Heute werden im Internet nur Zubehörartikel bestellt die ich genau kenne und noch nie daneben gegriffen. Wegen ein paar € möchte ich keinen Fisch verlieren.

Ruten + Rollen nur beim Händler. Noch im Ladengeschäft werden die Ruten auf Herz und Nieren getestet. Dabei ist auch schon mal eine Jiggingrute gebrochen. Das Gesicht des Verkäufers werde ich nicht vergessen....

Rollen sind im Ladengeschäft kaum zu testen. Außer Kurbelverhalten und Bremse. Wenn der Händler mehre gleiche Rollen im Ladengeschäft hat, kurbelt die *alle* durch! Die mit dem saubersten Kurbel- und Bremsverhalten kaufen. Glaubt mir die kurbeln nicht alle gleich!!

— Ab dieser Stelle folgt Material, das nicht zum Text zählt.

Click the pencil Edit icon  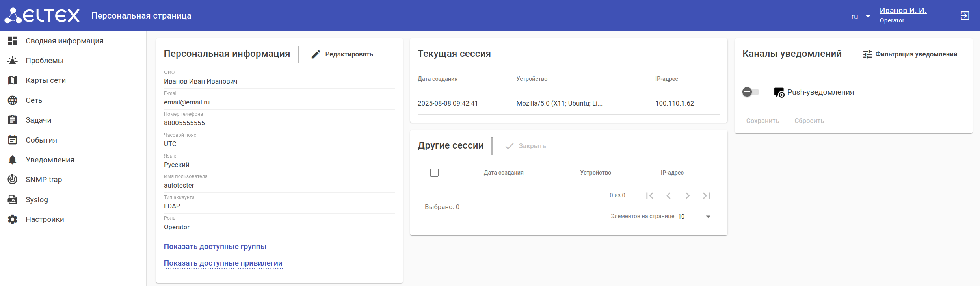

Im Vorfeld immer ausgiebig im Web nach Bewertungen recherchieren und auch die Schematics studieren. Durch meine Rollenwartungen sehe ich schnell die Stärken und Schwächen und was evtl. nachträglich verbessert werden kann. Z.B. Kunststoffbuchsen durch Kugellager ersetzen. Wenn einer Rolle keine Schematics beiliegen, lasst die Finger davon. Dann noch ganz wichtig zu fragen wie es mit Wartung/Reparaturen und Ersatzteile bestellt ist.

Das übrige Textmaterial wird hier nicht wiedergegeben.